— BEGIN ENTRIES SUPPLIED —

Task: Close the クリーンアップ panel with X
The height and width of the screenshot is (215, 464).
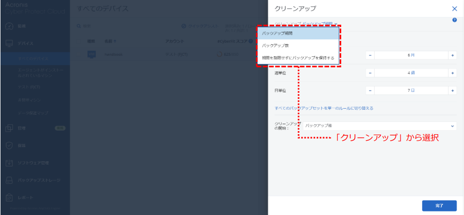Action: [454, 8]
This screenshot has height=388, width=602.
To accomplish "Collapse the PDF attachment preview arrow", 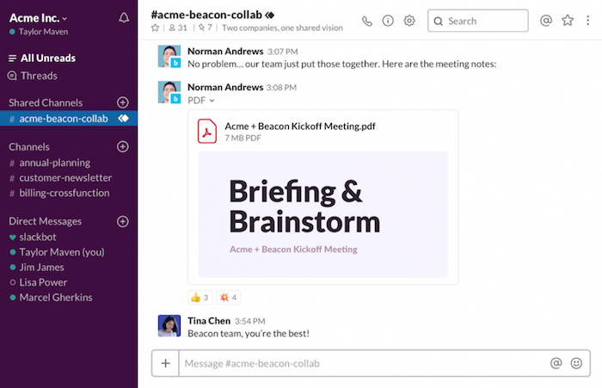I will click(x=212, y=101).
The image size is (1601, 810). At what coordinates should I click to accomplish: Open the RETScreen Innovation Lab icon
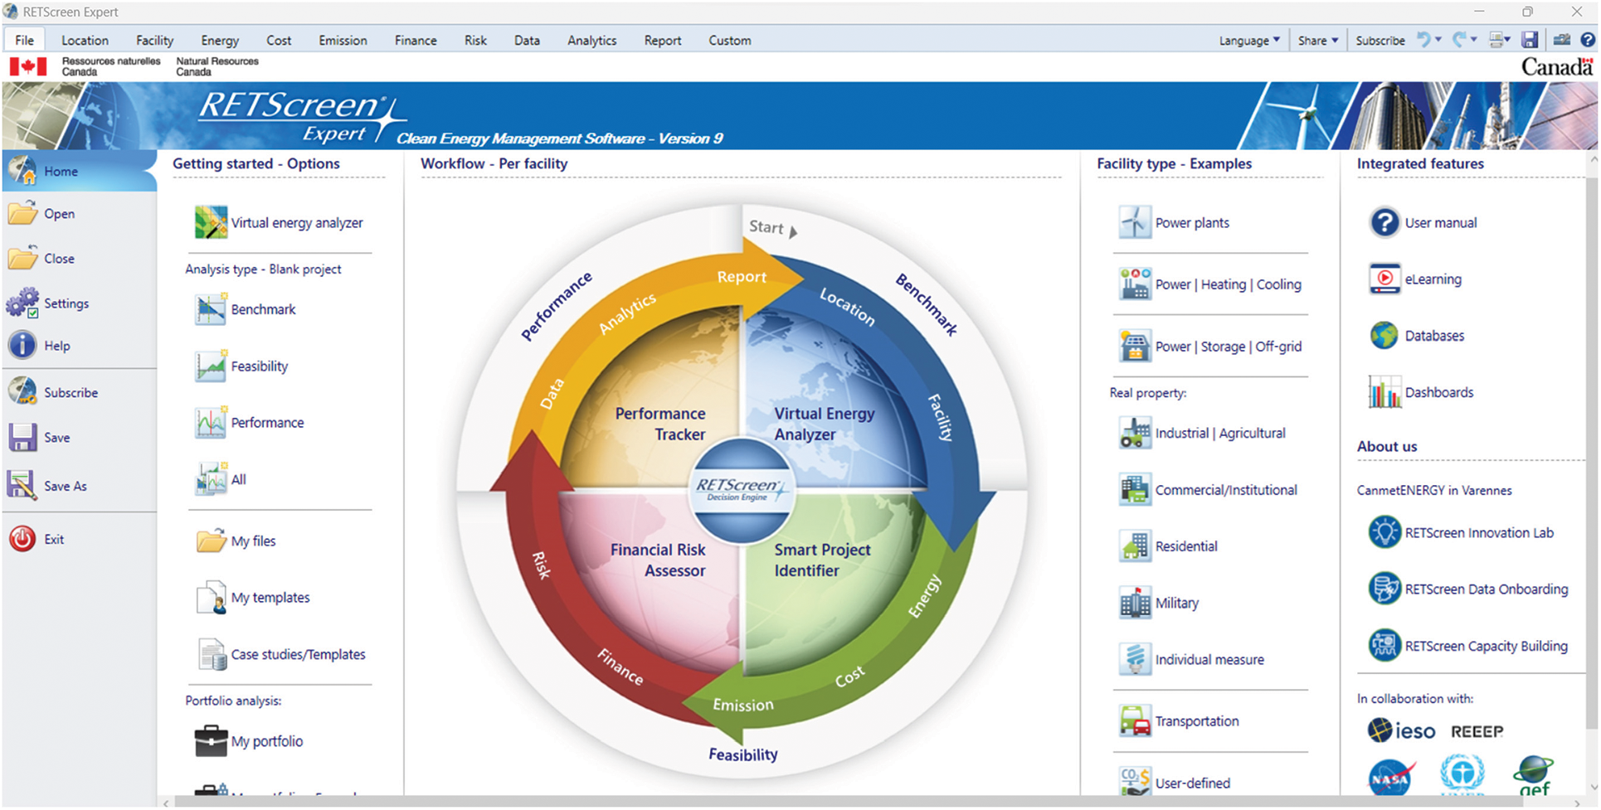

— END ENTRIES SUPPLIED —

* _INSTRUCTIONS FOR THE TASK_
Gather every line of the records above that contains the string "screenshot".

* _SOLUTION BELOW_
The height and width of the screenshot is (215, 464).
This screenshot has height=388, width=602.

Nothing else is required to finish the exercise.